Paul McCartney and Beatles producer George Martin hated this and tried to keep it off the album.

This is the longest Beatles song – it runs 8:15. It also took longer to complete than any other track on album.

This helped fuel the “Paul is dead” rumors. If played backwards, you were supposed to hear the car crash where Paul died, and a voice saying “Turn me on, dead man.” Also, playing the line, “I’m not in the mood for wearing clothing” in reverse eventually becomes a rather odd but clear reversal, “There were two, there are none now.”

This is referencing the rumor that Paul McCartney died in a car with “Lovely Rita” and that the two were burned away after the wreck.

The rumor took off in October 1969 when a listener called the radio station WKNR in Detroit and told the DJ Russ Gibb about the backward message. When Gibb played it backwards on his show, listeners went wild and spent the next week calling in and offering their own rumors. The story quickly spread, and McCartney helped it along by laying low and letting it play out.

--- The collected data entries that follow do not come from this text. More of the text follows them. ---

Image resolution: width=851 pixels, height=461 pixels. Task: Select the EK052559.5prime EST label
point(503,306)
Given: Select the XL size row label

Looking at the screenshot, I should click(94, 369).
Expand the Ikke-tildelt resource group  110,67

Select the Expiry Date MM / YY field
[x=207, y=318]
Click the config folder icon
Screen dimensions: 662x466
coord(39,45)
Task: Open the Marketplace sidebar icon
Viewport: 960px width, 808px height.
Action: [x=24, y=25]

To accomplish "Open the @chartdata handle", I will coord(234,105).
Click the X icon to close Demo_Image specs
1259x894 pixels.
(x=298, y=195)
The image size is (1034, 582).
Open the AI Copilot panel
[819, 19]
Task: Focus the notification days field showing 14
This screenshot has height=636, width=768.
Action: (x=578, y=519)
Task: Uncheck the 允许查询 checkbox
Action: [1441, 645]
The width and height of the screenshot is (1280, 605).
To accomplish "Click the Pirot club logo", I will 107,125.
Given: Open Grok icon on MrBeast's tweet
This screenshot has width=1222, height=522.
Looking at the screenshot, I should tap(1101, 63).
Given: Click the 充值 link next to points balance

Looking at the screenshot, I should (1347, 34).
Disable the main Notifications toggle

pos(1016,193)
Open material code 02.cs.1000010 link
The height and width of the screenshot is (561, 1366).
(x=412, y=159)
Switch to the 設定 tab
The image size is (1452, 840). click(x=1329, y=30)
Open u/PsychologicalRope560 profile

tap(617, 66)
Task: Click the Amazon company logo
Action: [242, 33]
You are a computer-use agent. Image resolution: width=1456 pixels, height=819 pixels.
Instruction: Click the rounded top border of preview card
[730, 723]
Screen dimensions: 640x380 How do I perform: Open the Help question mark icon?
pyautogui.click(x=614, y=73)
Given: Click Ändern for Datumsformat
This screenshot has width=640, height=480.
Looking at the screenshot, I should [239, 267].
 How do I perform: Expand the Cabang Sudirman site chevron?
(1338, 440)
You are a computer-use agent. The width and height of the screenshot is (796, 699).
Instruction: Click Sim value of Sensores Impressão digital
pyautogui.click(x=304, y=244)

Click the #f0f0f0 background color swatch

Lennon felt the number 9 was quite significant. He was happy that, after he changed his name to John Ono Lennon, his and Yoko’s names collectively contained 9 O’s. >>

According to the book The Beatles, Lennon And Me, by John Lennon’s childhood friend Pete Shotton, One evening, Lennon was with Shotton in the attic of his Kenwood home, tripping on LSD and smoking a few joints. They messed about with John’s Brunnel recorders, fiddling with feedback, running recordings backwards and creating tape loops. Opening the windows for some fresh air, John and Pete began to shout whatever was on their minds at the trees outside, the recorder running. This night’s lark was to later captured on “Revolution 9.” >>

Marilyn Manson released their own version of this on the B-side of the single for “Get Your Gunn.” It was called “Revelation 9” and ran 12:57. >>

This was parodied on an episode of The Simpsons. When the guys for a group called The B-Sharps, Barney meets a girl during recording. He exclaims at the studio that he’s making the music of all time. The song is Barney’s girl friend (with striking resemblance to Yoko Ono) saying “Number 8” and Barney burping. >>

Charles Manson thought that when they screamed the words “Right!” it was actually “Rise!” meaning the black community rising over the white people. Charles Manson was of course crazy, and thought The Beatles were warning about a race war.

Revolution 9

lyrics?… Oh, yea…Number 9, Number 9…then the madness starts.